Survival and death causes in 251 systemic sclerosis patients from a single Italian center

Objective: To investigate survival in Italian systemic sclerosis (SSc) patients from a tertiary center, reporting death causes. Materials and methods: We analyzed the charts of 251 SSc patients prospectively enrolled in our Rheumatology Unit from 2000 to 2008. Baseline characteristics were recorded. In 2008 the vital status and the causes of death were assessed. Overall and subgroup survival were analyzed by the Kaplan-Meier method and the log-rank test. Results: In 2008, 82% of patients were alive, 8% were known to have died and 10% were lost to follow-up.
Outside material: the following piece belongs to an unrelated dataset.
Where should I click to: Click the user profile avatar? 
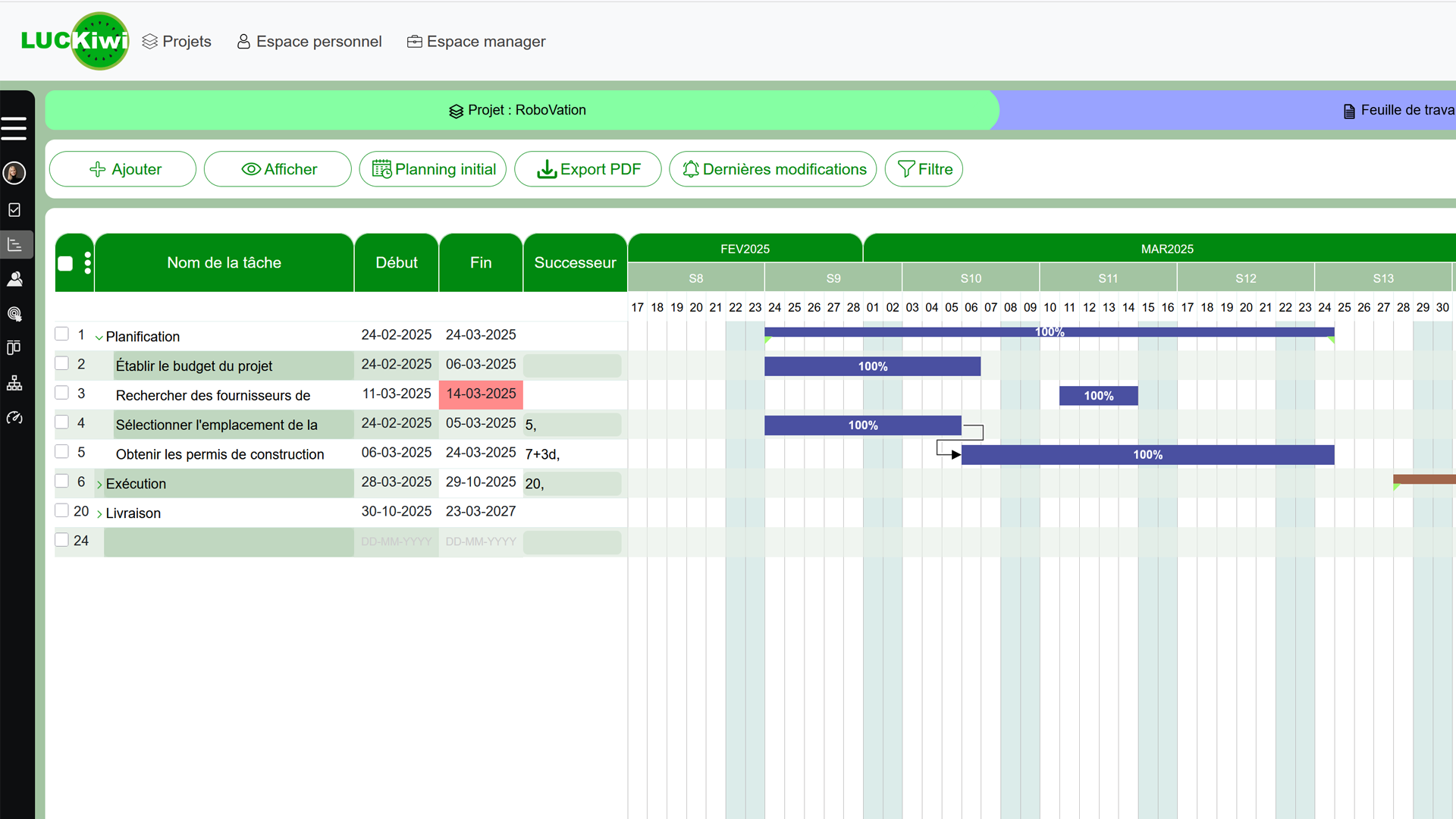pos(14,173)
Overall 5- and 8-year survival were 94.8% and 77.1%, respectively. Patients with an age greater than the median value of the cohort (χ2=4.4; p=0.036), diffuse cutaneous SSc (χ2=3.9; p=0.048), digital ulcers (χ2=6; p=0.015), articular (χ2=5.3; p=0.021), lung (χ2=5.6; p=0.018) and heart involvement (χ2=9.3; p=0.002) had a poorer survival than patients without these features. The majority of SSc-related deaths (60%) were secondary to interstitial lung disease and heart involvement (both 33.3%); 50% of non-SSc-related deaths were due to cancer. Conclusions: Our study reports an improvement in survival of Italian SSc patients during the last decade with respect to the previous ones. Moreover, a reduction in deaths from renal involvement and an increase in deaths from interstitial lung disease were recorded in Italian SSc patients. Our data are consistent with those from recent survival studies carried out on SSc patients from other geographic areas.